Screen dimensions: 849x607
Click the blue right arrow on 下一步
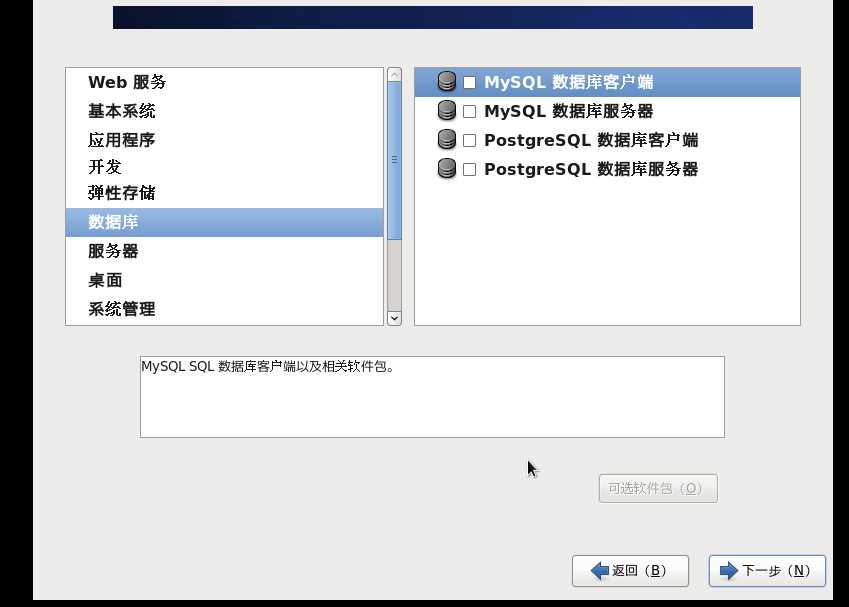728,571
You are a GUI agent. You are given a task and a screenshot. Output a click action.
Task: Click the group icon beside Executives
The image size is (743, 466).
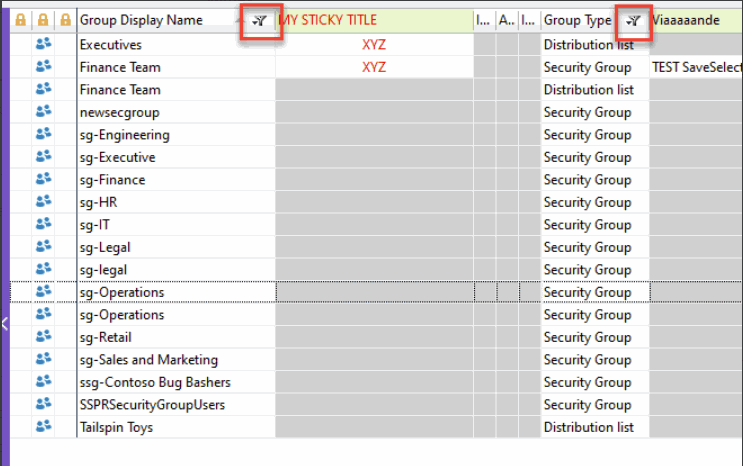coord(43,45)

● WHAT YOU HAVE TO DO
The result should be the listing above, restated exactly, with no pictures in it.

● SOLUTION FOR THIS TASK
Screen dimensions: 849x607
Click the blue right arrow on 下一步
728,571
You are a GUI agent. You are given a task and a screenshot. Output a click action.
Task: Click the group icon beside Executives
The image size is (743, 466).
coord(43,45)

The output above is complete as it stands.